Work item. Only the lines from the beginning of the listing below through the line with "This screenshot has height=924, width=1306." belong in the answer; please print them exactly and drop the pictures.

Record excerpts.
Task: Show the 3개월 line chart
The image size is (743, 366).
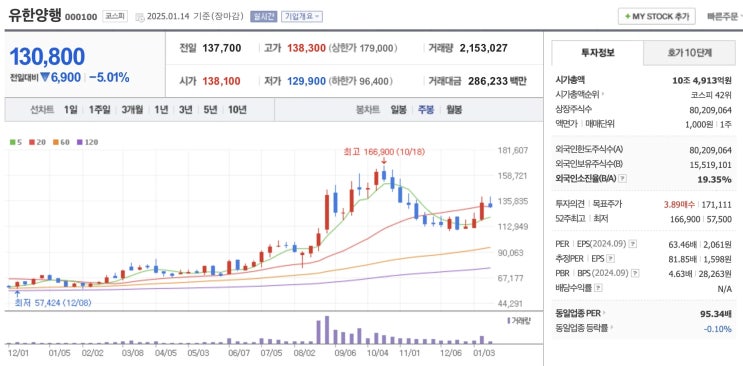Action: pos(132,110)

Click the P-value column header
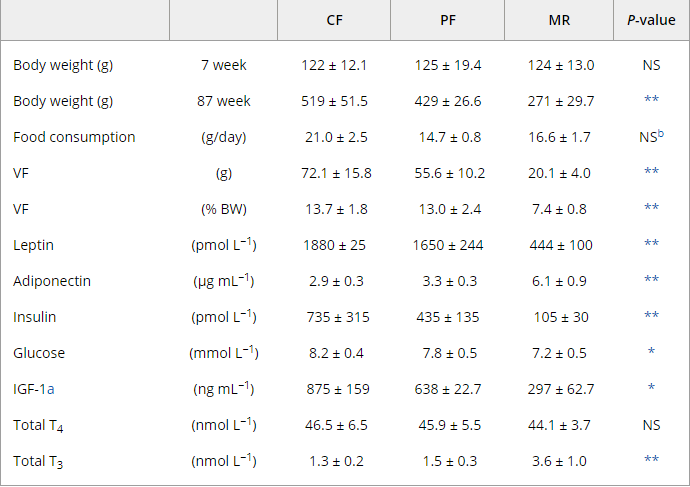click(x=651, y=20)
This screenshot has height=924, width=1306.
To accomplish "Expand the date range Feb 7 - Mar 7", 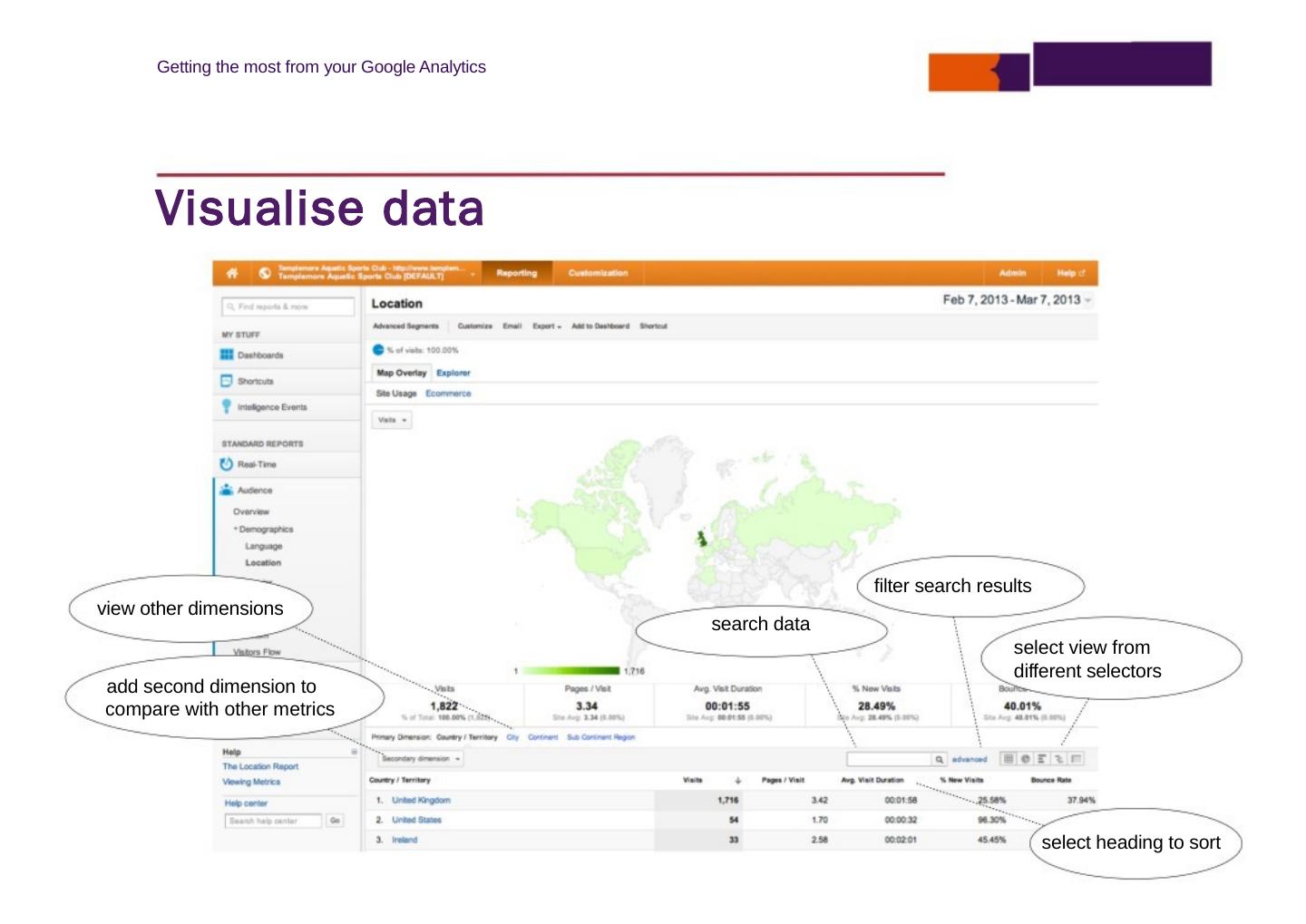I will (x=1017, y=300).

Output of the task.
Task: Show the 3개월 line chart
The image size is (743, 366).
Action: pos(132,110)

Click the P-value column header
click(x=651, y=20)
This screenshot has height=924, width=1306.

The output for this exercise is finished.